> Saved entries

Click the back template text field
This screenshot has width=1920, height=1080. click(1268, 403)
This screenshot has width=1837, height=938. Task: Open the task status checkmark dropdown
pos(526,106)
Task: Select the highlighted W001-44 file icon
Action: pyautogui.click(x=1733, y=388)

> Exercise
Set down every record once more, exactly as written.

> Output of the exercise
Click the back template text field
This screenshot has width=1920, height=1080. click(1268, 403)
This screenshot has width=1837, height=938. Task: Open the task status checkmark dropdown
pos(526,106)
Task: Select the highlighted W001-44 file icon
Action: pyautogui.click(x=1733, y=388)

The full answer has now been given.